*EXERCISE BRIEF*.
Revise the data starting at the line that contains "What do you see at coordinates (491, 39)" and ending after the line that contains "center [2366, 645].", changing "Identify the location of" to "Find the position of" and leaving everything else as it is.

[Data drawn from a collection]
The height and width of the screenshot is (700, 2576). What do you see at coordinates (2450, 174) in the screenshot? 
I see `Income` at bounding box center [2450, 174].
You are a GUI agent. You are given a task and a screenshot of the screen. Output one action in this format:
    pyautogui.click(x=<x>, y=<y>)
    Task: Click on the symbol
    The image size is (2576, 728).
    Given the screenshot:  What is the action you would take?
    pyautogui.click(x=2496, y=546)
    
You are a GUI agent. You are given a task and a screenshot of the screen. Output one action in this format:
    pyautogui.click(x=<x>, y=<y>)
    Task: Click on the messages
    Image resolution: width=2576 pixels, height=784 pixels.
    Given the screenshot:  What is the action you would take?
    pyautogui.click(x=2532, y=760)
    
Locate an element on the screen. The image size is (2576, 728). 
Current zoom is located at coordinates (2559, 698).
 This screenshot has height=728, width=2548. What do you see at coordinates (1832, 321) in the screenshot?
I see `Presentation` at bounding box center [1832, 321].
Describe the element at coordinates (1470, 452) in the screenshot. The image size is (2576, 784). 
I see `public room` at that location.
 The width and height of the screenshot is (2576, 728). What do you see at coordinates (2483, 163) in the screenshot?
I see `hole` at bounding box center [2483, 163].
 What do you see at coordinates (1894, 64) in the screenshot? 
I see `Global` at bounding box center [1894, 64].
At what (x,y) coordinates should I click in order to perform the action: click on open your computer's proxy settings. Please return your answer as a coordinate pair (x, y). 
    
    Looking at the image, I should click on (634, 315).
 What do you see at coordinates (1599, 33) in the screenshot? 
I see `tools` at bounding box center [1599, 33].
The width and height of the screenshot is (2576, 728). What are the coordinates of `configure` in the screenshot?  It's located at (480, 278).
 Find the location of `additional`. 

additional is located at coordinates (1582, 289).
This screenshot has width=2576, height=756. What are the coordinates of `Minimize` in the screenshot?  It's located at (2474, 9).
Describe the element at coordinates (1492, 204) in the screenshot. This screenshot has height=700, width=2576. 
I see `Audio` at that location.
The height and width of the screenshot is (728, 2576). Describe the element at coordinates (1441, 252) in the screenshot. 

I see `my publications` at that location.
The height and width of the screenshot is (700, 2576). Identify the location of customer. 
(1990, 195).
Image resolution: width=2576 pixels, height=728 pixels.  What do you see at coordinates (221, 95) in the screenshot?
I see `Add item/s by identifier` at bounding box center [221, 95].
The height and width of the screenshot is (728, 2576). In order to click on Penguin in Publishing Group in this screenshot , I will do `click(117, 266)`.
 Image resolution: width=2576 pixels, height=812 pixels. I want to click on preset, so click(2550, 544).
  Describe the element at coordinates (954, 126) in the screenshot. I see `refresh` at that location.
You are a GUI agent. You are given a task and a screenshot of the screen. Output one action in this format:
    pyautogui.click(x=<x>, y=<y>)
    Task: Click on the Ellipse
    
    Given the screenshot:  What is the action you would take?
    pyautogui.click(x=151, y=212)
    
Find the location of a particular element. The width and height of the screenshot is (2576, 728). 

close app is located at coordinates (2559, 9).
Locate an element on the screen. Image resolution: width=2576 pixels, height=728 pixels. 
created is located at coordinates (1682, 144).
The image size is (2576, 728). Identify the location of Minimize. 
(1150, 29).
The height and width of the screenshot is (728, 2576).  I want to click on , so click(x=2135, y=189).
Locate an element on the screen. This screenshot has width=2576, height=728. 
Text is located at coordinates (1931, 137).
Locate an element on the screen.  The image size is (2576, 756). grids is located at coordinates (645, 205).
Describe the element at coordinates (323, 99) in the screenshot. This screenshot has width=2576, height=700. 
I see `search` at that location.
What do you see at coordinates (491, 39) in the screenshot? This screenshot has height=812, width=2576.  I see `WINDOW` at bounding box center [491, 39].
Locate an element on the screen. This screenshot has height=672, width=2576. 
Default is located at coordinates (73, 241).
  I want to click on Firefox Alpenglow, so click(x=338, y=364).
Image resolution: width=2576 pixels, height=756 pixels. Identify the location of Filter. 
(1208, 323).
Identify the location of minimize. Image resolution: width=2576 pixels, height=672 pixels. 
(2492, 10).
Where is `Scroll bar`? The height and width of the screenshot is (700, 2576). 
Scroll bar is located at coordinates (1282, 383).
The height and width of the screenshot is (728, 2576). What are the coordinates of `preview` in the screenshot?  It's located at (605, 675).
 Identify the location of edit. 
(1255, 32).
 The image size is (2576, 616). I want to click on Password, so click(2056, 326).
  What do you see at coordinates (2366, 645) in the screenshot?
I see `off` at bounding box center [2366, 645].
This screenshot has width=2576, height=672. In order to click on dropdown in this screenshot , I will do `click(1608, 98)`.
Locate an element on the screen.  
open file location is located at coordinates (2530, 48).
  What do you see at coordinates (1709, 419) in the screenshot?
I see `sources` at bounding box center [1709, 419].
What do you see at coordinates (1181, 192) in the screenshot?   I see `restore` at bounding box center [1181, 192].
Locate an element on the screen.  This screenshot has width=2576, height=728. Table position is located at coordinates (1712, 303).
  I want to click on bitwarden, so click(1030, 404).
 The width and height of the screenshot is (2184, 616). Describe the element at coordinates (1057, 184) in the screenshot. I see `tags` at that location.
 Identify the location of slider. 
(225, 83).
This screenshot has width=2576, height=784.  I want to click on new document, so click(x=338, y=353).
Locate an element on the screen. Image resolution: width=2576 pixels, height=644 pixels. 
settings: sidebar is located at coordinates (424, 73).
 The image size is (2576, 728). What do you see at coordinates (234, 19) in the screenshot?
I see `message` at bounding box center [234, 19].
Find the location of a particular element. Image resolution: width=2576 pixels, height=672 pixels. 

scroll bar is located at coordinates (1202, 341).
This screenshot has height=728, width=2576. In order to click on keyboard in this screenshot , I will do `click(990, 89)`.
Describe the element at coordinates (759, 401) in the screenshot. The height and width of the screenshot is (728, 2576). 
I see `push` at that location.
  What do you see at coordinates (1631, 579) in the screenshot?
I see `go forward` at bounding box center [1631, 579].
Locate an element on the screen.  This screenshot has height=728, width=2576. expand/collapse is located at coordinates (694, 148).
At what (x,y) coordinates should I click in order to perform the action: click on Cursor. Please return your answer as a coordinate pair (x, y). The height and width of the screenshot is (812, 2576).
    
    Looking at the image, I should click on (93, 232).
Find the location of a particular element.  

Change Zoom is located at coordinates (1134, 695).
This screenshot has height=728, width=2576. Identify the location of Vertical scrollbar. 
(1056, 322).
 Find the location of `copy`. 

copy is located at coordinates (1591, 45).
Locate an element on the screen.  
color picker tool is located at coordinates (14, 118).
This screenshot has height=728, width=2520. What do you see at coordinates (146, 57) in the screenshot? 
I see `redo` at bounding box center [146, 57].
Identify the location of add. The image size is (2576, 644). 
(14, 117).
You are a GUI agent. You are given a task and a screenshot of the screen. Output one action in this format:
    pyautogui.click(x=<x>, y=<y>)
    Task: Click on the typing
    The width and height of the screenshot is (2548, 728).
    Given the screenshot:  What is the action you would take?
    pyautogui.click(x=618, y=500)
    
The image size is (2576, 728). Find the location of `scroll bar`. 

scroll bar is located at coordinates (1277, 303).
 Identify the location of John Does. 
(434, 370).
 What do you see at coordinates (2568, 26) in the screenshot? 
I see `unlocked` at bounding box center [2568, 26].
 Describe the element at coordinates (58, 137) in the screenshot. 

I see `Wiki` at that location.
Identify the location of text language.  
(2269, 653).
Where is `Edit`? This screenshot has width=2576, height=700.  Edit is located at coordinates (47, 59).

*THE COMPLETED TASK*.
What do you see at coordinates (491, 39) in the screenshot? This screenshot has height=812, width=2576.  I see `WINDOW` at bounding box center [491, 39].
Locate an element on the screen. This screenshot has height=672, width=2576. 
Default is located at coordinates (73, 241).
  I want to click on Firefox Alpenglow, so click(x=338, y=364).
Image resolution: width=2576 pixels, height=756 pixels. Find the position of Filter. 
(1208, 323).
Find the position of minimize. Image resolution: width=2576 pixels, height=672 pixels. 
(2492, 10).
Where is `Scroll bar`? The height and width of the screenshot is (700, 2576). 
Scroll bar is located at coordinates (1282, 383).
The height and width of the screenshot is (728, 2576). What are the coordinates of `preview` in the screenshot?  It's located at (605, 675).
 Find the position of edit. 
(1255, 32).
 The image size is (2576, 616). I want to click on Password, so click(2056, 326).
  What do you see at coordinates (2366, 645) in the screenshot?
I see `off` at bounding box center [2366, 645].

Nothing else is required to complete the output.